La gente no está creyendo

1331665975250

Por: Gloria Lorena Iragorri Mosquera.

Es una vergüenza, un  despropósito un grave error político del Gobierno Nacional   en sus peores momentos de popularidad, en los que nadie hasta los más macabros y terrorista  miembros de la Farc  puedan dar  algo por él, pretender  que los Colombianos engañadamente pueda ser gente de bien.

En el Cauca a excepción del congresista  Carlos  Julio Bonilla Soto, a quien no conozco sino por referencias  en los mentideros políticos de Bogotá,  ningún polítiquero tiene una estructura seria y honesta, para identificar y permanentemente estar comunicado con sus huestes y comunidad.

Eso quizás ha sido el distanciamiento de los  electores con las bases populares, la gente está odiosa, mamada, no quiere saber nada de los  congresistas y de los aspirantes a las corporaciones regionales , porque sencilla mienten y nadie les come cuento, el descrédito es total,  están distantes.

La gente no quiere  saber nada de los políticos tradicionales, son mentirosos  y la  factura, negativa está para cobrarse.

Hay desgaño, la apatía, la desconfianza es notable, los gobernantes locales han sido inferiores que al compromiso con sus comunidades y a la mayoría les espera cuestionamientos fiscales, disciplinarios y hasta penales, pero la  falta de  credibilidad de los entes de control es otra vergüenza por registrar, por no decir vomitar..

En el  consenso regional  del cauca  se coincide en una premisa popular  que  ningún Alcalde pone Alcalde.  a excepción del alcalde  de Miranda, Walter Zúñiga  Barona  reconocido por sus ejecutorias por la revista SEMANA .

Nos referíamos anteriormente en el tema de los congresistas  a Carlos Julio Bonilla Soto, porque  ha sido el único parlamentario que ha demostrado en el Cauca según CONGRESO VISIBLE ser coherente con su actividad legislativa y ha señalado  de alguna manera, honestidad y sensatez política, porque en el fondo existe una desconfianza y poca favorabilidad hacia los parlamentarios Caucanos.

No podemos renunciar a la política, es algo inherente al hombre.
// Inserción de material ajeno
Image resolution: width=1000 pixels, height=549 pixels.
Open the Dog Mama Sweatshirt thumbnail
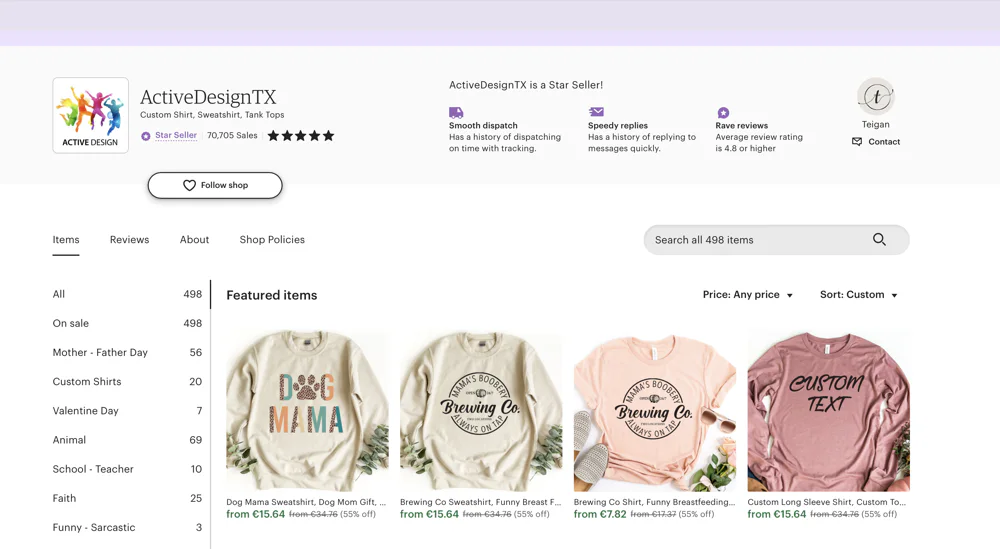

Sin política no hay sociedad, no hay Gobierno, no hay libertad, así  muchos de los alcaldes, concejales, diputados y gobernadores sean una caspa.

La crisis política no deja de ser un concepto atípico en una democracia. En una democracia consolidada la población debe estar en diálogo constante con la élite política, si esto se cumple no deberíamos llegar a una crisis.

Es necesario que las diferentes sensibilidades de la población lleguen a los centros de poder y para eso hay que comprometerse con la Política, en mayúsculas. Se debe hacer una política madura y democrática, que no suponga una radicalización de la sociedad.

Con más de 50 años de andadura democrática con un conflicto interno que nos desangra, debemos de ser plenamente conscientes de nuestros derechos políticos y plenamente consecuentes con el uso que hacemos de ellos.

La participación no se concibe como intolerante o radical, sino tolerante y constructiva.

El compromiso político es un elemento fundamental en el Estado democrático, pero para mí tiene un cometido más importante aún: el de hacer nación, patria y credibilidad, pese a que los políticos sean una caspa, unos odiosos y perversas figuras que como en el caso del Cauca, la gente no les  cree.

Por: Gloria Lorena Iragorri Mosquera.